Recorded data:
★ ★ ★ ★ ★ ★ ★
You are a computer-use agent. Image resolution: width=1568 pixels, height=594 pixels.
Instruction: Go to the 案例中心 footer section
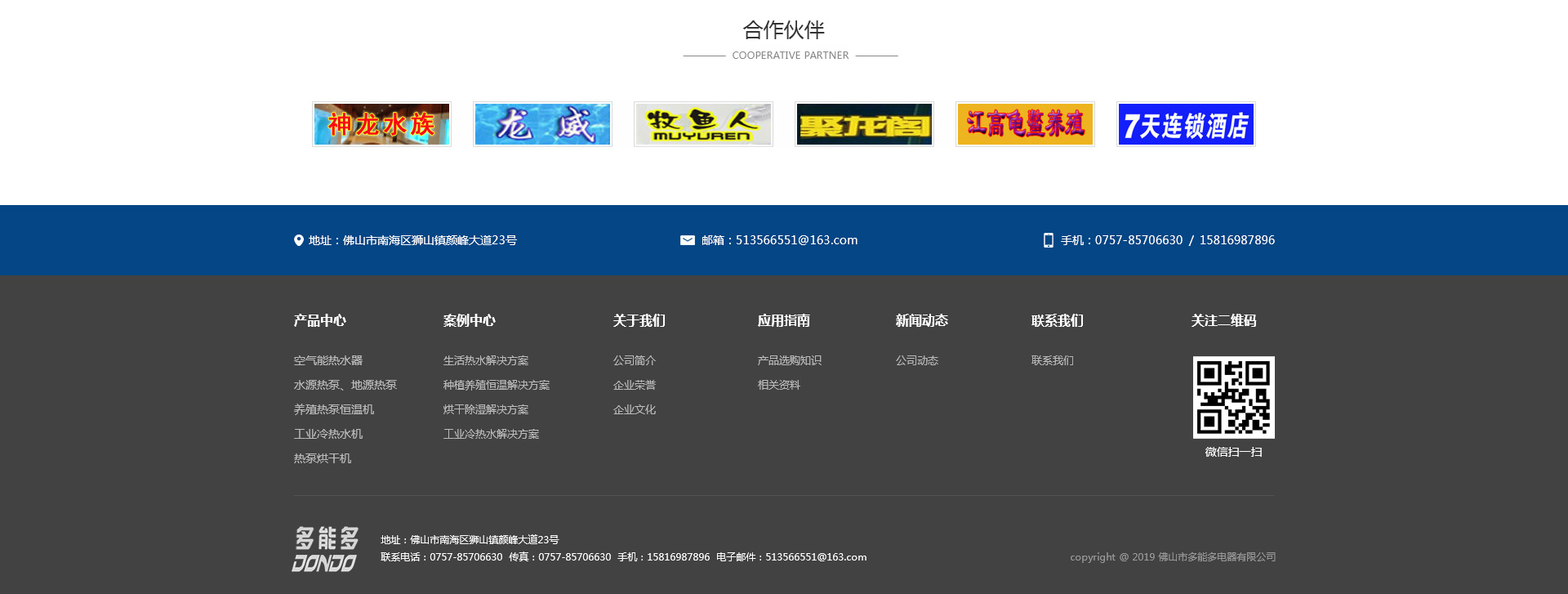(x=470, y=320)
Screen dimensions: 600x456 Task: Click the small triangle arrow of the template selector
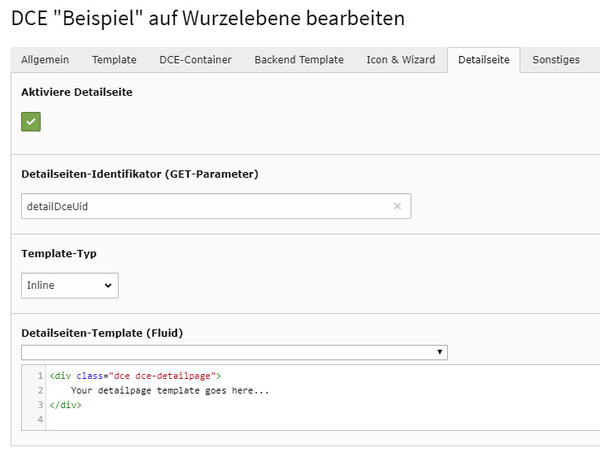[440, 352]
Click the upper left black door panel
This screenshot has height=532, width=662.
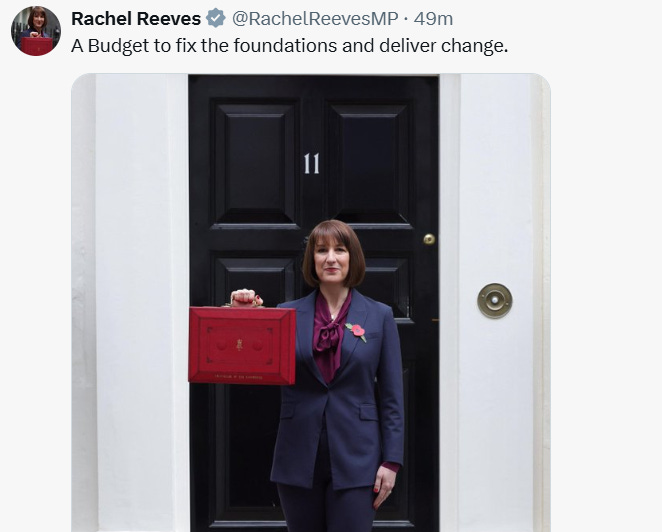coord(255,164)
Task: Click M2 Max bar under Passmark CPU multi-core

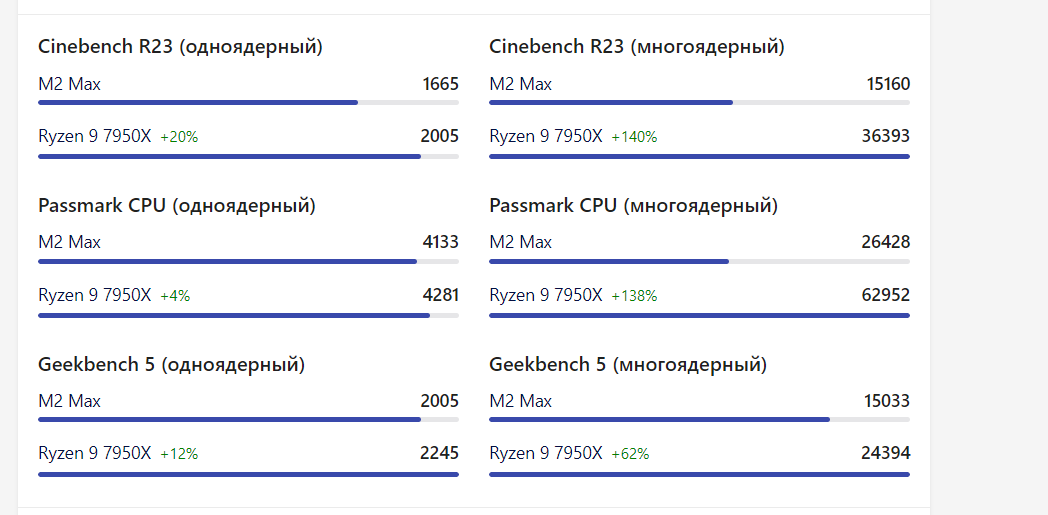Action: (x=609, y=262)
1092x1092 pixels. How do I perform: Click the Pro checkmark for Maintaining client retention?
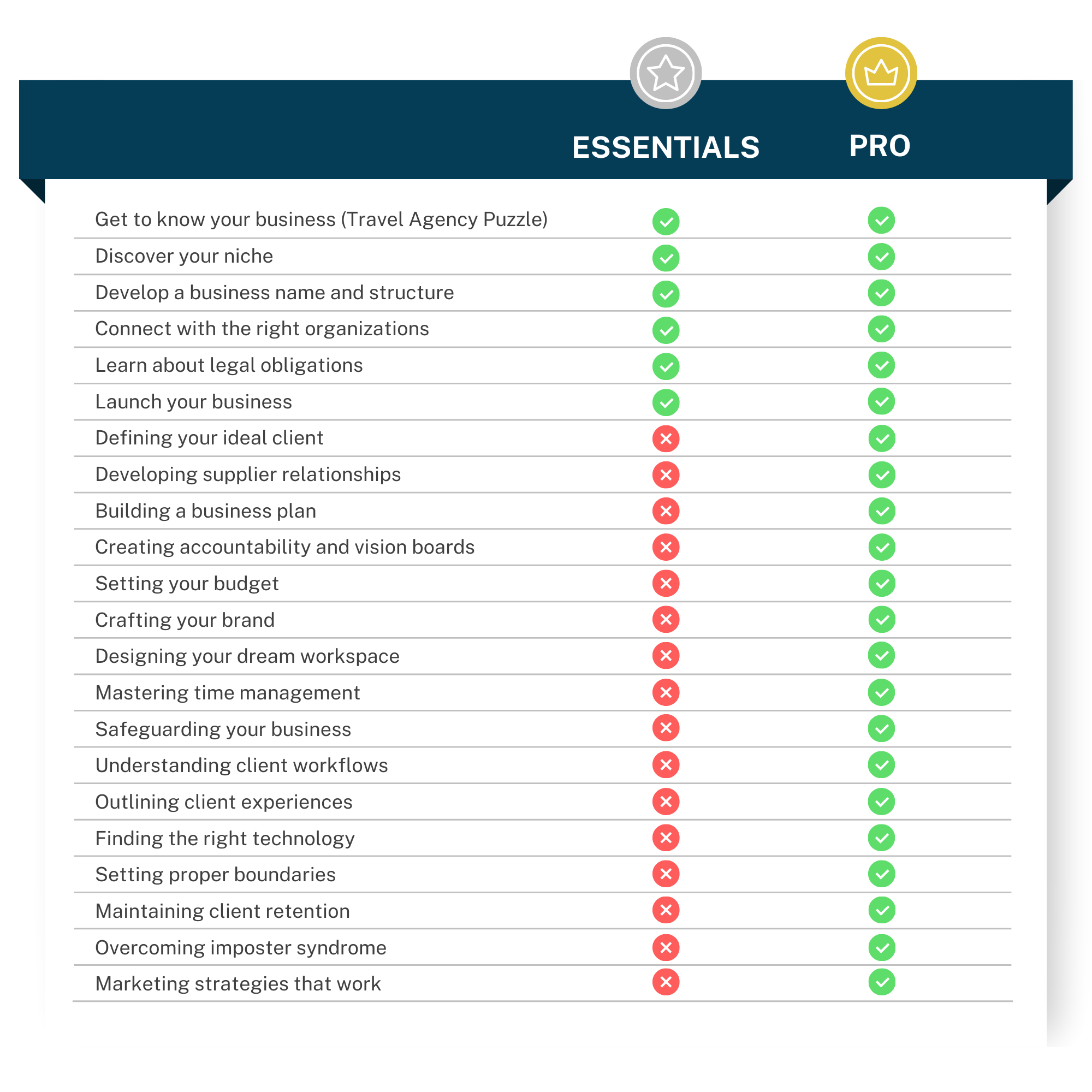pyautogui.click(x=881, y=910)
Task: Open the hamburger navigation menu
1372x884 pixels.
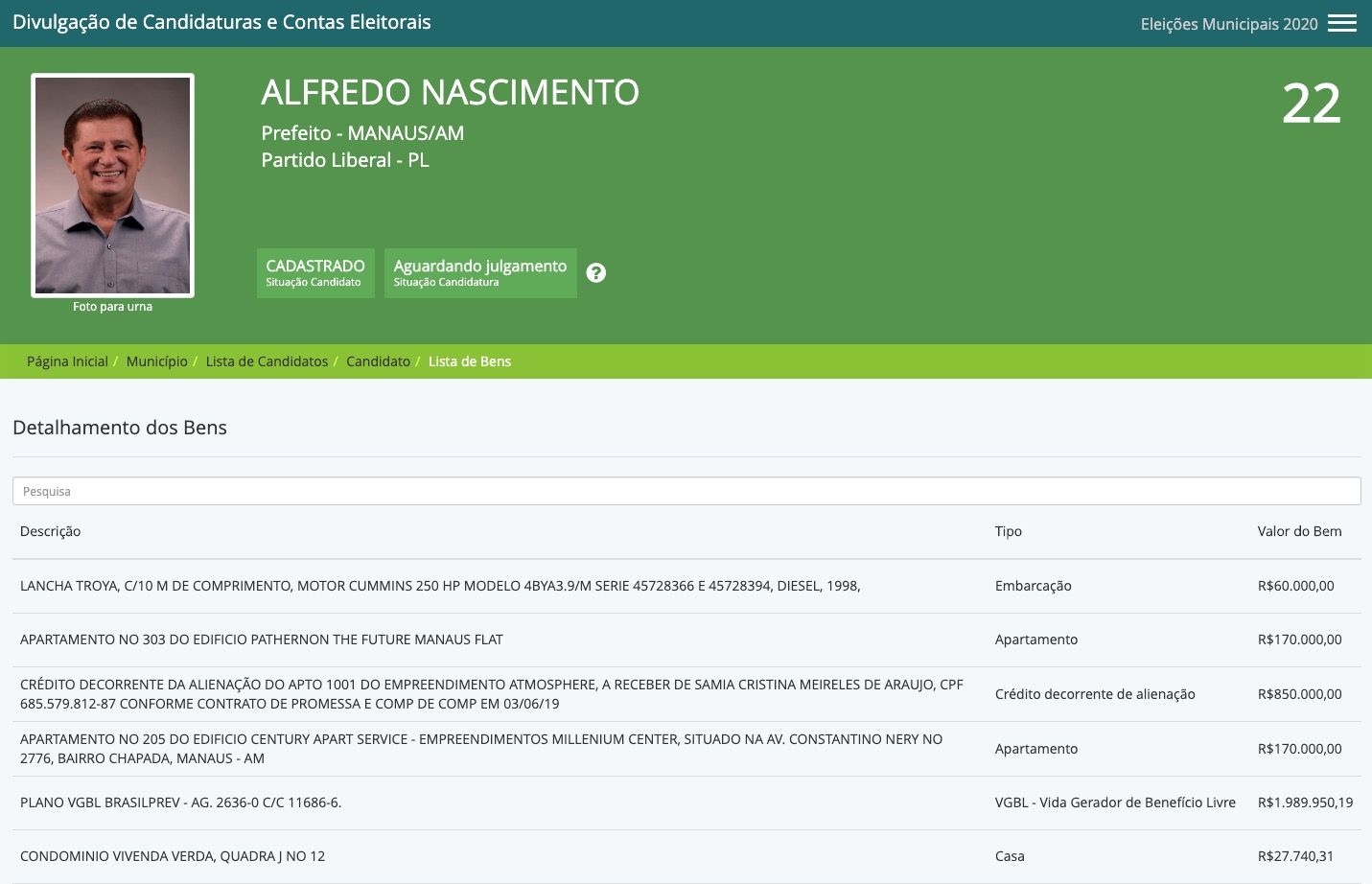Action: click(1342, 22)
★ ★ ★ ★ ★ ★ ★
▶ WHAT NEEDS TO BE DONE: Rewrite the items between the line holding "Screen dimensions: 600x456" and the line holding "Action: (x=609, y=262)", inclusive, with their requests, and offset every coordinate in the answers by 95. Leave the pictures out.

▶ COMPLETE RESPONSE:
Screen dimensions: 600x456 Task: Click the small triangle arrow of the template selector
[535, 447]
Click the upper left black door panel
This screenshot has height=532, width=662.
coord(350,259)
Task: Click M2 Max bar under Passmark CPU multi-core

Action: (x=704, y=357)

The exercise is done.